To confirm whether a revert of your CL would fix the regression you can run a pinpoint try job with a patch containing the revert. Finally, do not close the bug even if you suspect that your CL may not be the cause of the regression; instead follow the more general guidance on how to address performance regressions. Bugs should only be closed if the regression has been fixed or justified.

How to run the benchmarks

Benchmarks may be run on a local platform/device or remotely on a pinpoint try job.

How to run a pinpoint try job

Given a patch already uploaded to code review, try jobs provide a convenient way to evaluate its memory implications on devices or platforms which may not be immediately available to developers.

New pinpoint try job dialog

To start a try job go to the pinpoint website, click on the + button to create a new job, and fill in the required details:

  • Bug ID (optional): The id of a crbug.com issue where pinpoint can post updates when the job finishes.
  • Gerrit URL: URL to the patch you want to test. Note that your patch can live in chromium or any of its sub-repositories!
  • Bot: Select a suitable device/platform from the drop-down menu on which to run your job.
  • Benchmark: The name of the benchmark to run. If you are interested in memory try system_health.memory_mobile or system_health.memory_desktop as appropriate.
  • Story (optional): A pattern (Python regular expression) passed to Telemetry's --story-filter option to only run stories that match the pattern.
  • Extra Test Arguments (optional): Additional command line arguments for Telemetry's run_benchmark. Of note, if you are interested in running a small but representative sample of system health stories you can pass --story-tag-filter health_check.

If you have more specific needs, or need to automate the creation of jobs, you can also consider using pinpoint_cli.

How to run locally

After building, e.g. ChromePublic.apk, you can run a specific system health story with the command:

$SRC/tools/perf/run_benchmark run system_health.memory_mobile \
    --browser android-chromium --story-filter load:search:google

This will run the story with a default of 3 repetitions and produce a results.html file comparing results from this and any previous benchmark runs. In addition, you'll also get individual trace files for each story run by the benchmark. Note: by default only high level metrics are shown, you may need to tick the “Show all” check box in order to view some of the lower level memory metrics.

Example results.html file

Other useful options for this command are:

  • --pageset-repeat [n] - override the default number of repetitions
  • --reset-results - clear results from any previous benchmark runs in the results.html file.
  • --results-label [label] - give meaningful names to your benchmark runs, this way it is easier to compare them.

For WebView make sure to replace the system WebView on your device and use --browser android-webview.

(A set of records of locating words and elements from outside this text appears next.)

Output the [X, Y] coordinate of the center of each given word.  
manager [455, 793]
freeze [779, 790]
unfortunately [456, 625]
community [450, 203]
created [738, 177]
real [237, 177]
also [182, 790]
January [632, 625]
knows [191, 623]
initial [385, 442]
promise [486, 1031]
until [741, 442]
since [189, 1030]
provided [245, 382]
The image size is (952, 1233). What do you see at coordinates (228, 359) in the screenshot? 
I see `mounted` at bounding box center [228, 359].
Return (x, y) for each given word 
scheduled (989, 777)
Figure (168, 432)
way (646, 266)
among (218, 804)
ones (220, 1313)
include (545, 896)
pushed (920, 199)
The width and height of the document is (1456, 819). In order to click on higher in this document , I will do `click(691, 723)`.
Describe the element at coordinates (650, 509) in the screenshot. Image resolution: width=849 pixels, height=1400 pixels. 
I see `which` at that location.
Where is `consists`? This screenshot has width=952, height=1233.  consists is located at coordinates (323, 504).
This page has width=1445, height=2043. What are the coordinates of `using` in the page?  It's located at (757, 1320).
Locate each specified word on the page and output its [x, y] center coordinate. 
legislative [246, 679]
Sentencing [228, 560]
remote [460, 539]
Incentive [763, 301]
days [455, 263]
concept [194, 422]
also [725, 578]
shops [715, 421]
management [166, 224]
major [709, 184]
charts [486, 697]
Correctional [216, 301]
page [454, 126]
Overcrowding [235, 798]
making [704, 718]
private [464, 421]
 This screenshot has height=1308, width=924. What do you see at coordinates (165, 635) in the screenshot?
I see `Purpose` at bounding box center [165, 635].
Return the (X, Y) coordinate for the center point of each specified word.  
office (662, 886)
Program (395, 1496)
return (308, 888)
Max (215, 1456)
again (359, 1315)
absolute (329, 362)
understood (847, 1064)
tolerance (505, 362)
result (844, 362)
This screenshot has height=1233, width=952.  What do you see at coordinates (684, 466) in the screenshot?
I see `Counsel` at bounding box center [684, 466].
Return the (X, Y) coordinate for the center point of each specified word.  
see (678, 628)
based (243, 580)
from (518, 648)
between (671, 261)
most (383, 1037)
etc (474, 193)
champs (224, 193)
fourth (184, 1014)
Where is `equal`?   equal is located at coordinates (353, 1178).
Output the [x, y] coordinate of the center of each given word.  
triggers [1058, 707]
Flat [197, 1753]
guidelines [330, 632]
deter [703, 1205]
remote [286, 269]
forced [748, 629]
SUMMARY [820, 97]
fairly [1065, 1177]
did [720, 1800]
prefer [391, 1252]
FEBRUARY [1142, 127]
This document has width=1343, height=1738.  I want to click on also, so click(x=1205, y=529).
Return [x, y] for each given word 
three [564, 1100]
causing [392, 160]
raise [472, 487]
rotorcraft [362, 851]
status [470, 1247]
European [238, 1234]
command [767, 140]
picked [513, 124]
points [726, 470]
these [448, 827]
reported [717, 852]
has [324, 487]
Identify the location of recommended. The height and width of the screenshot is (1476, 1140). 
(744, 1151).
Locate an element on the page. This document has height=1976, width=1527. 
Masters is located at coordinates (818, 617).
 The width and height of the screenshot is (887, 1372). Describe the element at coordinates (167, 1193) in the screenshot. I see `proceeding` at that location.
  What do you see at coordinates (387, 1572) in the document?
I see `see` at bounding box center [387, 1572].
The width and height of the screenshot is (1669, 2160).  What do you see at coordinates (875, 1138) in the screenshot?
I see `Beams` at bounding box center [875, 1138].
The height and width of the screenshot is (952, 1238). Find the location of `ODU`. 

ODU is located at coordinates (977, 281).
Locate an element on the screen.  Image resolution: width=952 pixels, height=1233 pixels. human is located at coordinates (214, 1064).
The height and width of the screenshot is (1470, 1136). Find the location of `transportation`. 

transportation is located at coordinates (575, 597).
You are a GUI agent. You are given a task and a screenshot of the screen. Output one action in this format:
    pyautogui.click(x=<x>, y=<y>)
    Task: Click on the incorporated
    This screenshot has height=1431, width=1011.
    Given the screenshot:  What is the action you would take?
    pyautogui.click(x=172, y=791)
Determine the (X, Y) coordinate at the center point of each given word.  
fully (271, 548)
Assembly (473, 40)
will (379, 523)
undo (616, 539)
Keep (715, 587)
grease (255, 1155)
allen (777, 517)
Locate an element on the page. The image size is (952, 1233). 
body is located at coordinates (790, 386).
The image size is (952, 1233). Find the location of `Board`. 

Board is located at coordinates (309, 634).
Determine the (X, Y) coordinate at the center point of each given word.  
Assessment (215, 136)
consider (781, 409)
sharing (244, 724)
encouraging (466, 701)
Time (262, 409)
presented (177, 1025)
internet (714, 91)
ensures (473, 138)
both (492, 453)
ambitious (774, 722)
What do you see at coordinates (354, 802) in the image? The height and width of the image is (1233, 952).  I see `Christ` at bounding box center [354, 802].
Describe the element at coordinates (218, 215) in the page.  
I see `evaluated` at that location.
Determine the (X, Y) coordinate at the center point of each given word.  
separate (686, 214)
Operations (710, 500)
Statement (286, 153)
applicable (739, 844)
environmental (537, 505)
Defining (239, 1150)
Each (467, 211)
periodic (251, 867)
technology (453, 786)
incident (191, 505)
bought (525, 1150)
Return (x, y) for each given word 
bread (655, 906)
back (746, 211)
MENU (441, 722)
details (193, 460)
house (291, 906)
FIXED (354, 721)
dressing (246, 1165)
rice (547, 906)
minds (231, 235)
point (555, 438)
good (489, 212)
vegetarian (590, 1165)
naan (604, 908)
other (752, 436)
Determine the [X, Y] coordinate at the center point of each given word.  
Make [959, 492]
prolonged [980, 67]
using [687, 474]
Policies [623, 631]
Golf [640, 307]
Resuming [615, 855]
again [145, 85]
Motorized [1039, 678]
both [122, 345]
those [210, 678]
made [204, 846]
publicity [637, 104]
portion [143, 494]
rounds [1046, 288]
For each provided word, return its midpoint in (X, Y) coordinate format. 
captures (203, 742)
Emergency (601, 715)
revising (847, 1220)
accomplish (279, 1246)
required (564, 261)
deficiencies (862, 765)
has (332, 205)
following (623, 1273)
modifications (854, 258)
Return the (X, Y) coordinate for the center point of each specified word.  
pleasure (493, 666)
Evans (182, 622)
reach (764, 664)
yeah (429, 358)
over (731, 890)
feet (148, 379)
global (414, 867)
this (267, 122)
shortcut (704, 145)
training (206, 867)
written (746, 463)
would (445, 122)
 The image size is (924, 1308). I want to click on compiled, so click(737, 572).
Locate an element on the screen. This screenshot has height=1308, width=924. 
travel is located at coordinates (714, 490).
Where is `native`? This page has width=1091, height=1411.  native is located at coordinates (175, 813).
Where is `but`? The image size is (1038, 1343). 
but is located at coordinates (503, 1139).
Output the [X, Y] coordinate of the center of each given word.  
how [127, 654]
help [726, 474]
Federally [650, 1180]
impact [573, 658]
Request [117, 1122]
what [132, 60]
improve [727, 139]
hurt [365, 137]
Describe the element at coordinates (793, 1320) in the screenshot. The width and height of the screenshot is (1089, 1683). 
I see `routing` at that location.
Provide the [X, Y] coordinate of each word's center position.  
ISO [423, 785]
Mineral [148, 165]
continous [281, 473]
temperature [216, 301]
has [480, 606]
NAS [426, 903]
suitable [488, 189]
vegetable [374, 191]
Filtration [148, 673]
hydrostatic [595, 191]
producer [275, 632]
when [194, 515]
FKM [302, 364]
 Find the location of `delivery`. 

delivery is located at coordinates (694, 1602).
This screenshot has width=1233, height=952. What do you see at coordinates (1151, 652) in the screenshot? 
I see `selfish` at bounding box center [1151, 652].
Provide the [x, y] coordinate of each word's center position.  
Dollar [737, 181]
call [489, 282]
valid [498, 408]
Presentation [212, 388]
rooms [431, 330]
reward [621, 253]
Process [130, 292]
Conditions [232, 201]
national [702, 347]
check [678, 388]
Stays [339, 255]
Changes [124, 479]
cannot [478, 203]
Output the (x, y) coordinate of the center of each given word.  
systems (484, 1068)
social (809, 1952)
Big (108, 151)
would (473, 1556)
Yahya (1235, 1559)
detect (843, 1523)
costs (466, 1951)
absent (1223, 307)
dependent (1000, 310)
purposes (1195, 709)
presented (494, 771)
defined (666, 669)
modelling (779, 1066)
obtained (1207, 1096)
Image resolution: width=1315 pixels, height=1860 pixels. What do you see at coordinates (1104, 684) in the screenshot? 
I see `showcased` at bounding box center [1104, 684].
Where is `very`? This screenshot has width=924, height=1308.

Understanding memory metrics

There is a large number of memory-infra metrics, breaking down usage attributed to different components and processes.

memory-infra metrics

Most memory metrics have the form memory:{browser}:{processes}:{source}:{component}:{kind} where:

  • browser: One of chrome or webview.
  • processess: One of browser_process, renderer_processess, gpu_process, or all_processess.
  • source: One of reported_by_chrome or reported_by_os
  • component: May be a Chrome component, e.g. skia or sqlite; details about a specific component, e.g. v8:heap; or a class of memory as seen by the OS, e.g. system_memory:native_heap or gpu_memory. If reported by chrome, the metrics are gathered by MemoryDumpProviders, probes placed in the specific components' codebase. For example, in “memory:chrome:all_processes:reported_by_chrome:net:effective_size_avg,” the component is “net” which is Chrome's network stack and “reported_by_chrome” means that this metric is gathered via probes in the network stack.
  • kind: The kind of memory being reported. For metrics reported by Chrome this usually is effective_size (others are locked_size and allocated_objects_size); for metrics by the OS this usually is proportional_resident_size (others are peak_resident_size and private_dirty_size).

Read the memory-infra documentation for more details on them.